I personally don’t find it very hard to imagine that Thyatira’s conduct was actually quite similar to what we see in many American churches today. Are our church authorities saying that sexual immorality is permissible? Many in America are. Are we passively embracing popular TV shows that promote sexual sin and Godless values? “It’s just a show,” we might say. “It’s just meat,” the Thyatirans might say.
Not only is Jezebel punished, she who would claim God’s authority as a prophetess to say her practices are okay, but great tribulation is also given to those who join themselves to her without setting themselves apart.
See who God says He is here. He is a God who does discipline His children in this life for their sins, both to lead them to repentance and also to make an example that can save others. He is not a passive observer. And He does not take it lightly when His people mingle with the ways of the world. He calls us to set ourselves apart to follow Him in both word and deed.
To those who conquer and keep God’s works until the end, He promises authority over the nations, rule with a rod of iron as Christ received from his Father (Psalm 2), and the morning star.
So how might I respond to the internet commenter who complains that doctrinal distinctions get in the way of love? We must not be lazy in our love and good works (see the other letters to the churches in Revelation!), but the key is that what some might call mere “doctrine” is actually a question of how we should live our lives in love, holy as God is holy, not just some written statement of belief.

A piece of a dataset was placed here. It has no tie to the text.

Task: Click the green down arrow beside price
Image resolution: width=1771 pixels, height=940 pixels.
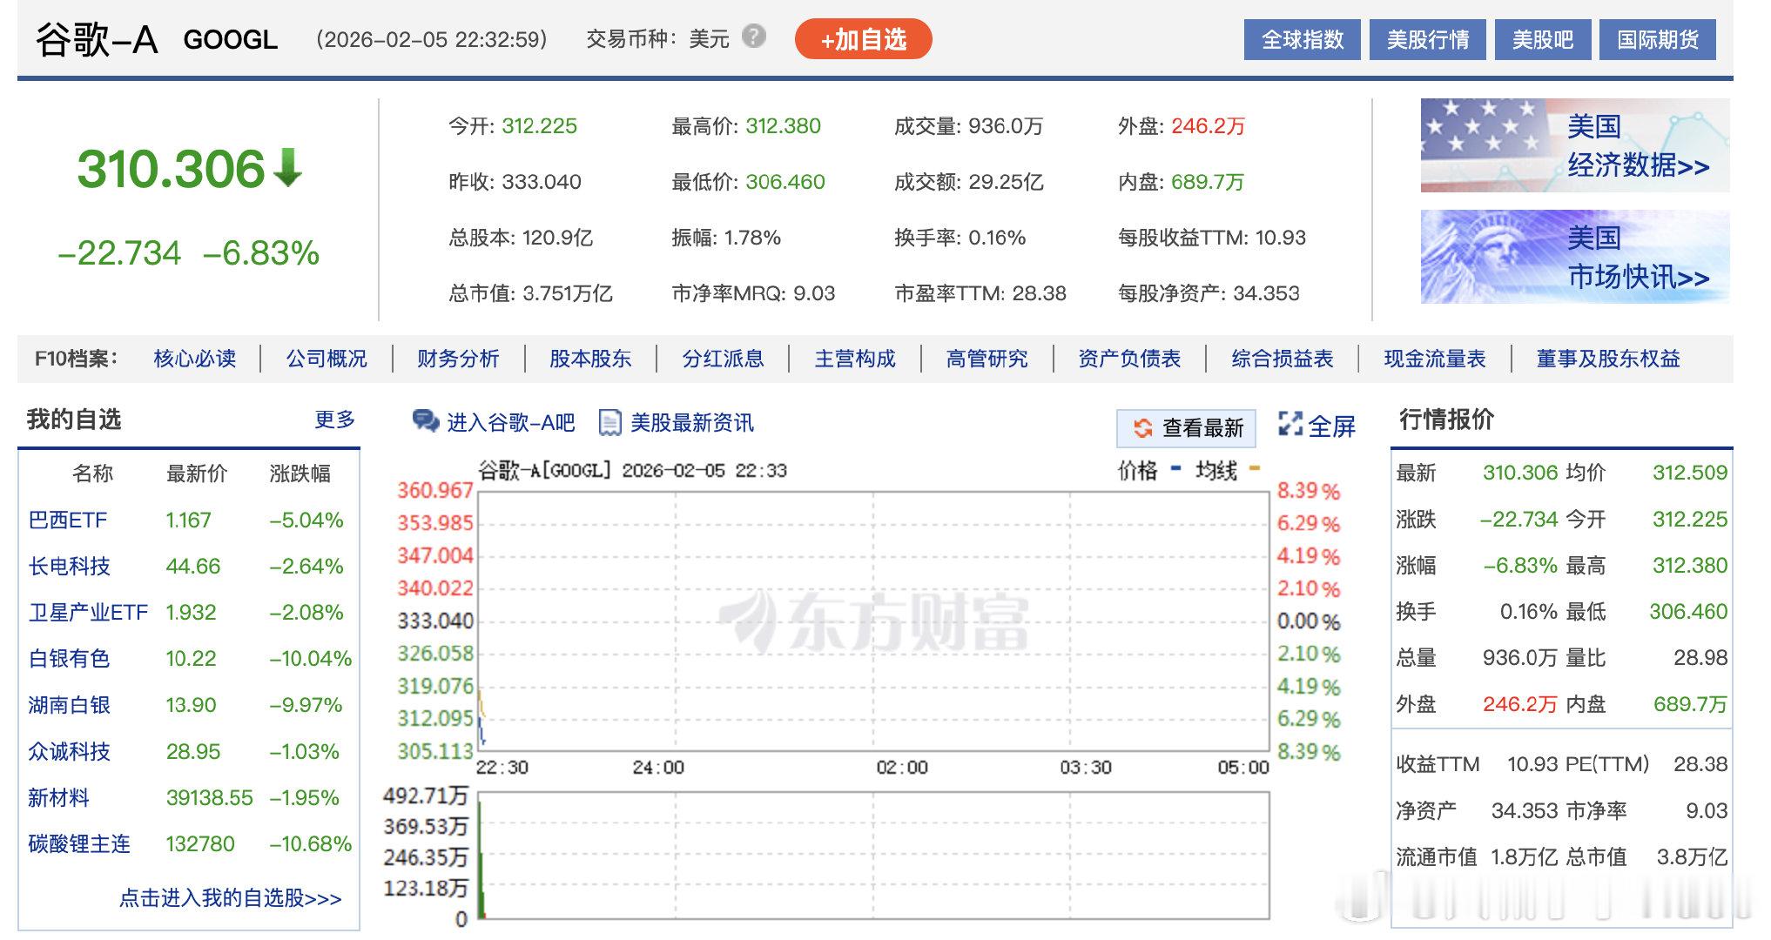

“In your struggle against sin you have not yet resisted to the point of shedding your blood. And have you forgotten the exhortation that addresses you as sons? ‘My son, do not regard lightly the discipline of the Lord, nor be weary when reproved by him. For the Lord disciplines the one he loves, and chastises every son whom he receives.’ … For the moment all discipline seems painful rather than pleasant, but later it yields the peaceful fruit of righteousness to those who have been trained by it. Therefore lift your drooping hands and strengthen your weak knees, and make straight paths for your feet, so that what is lame may not be put out of joint but rather be healed.
“Strive for peace with everyone, and for the holiness without which no one will see the Lord.”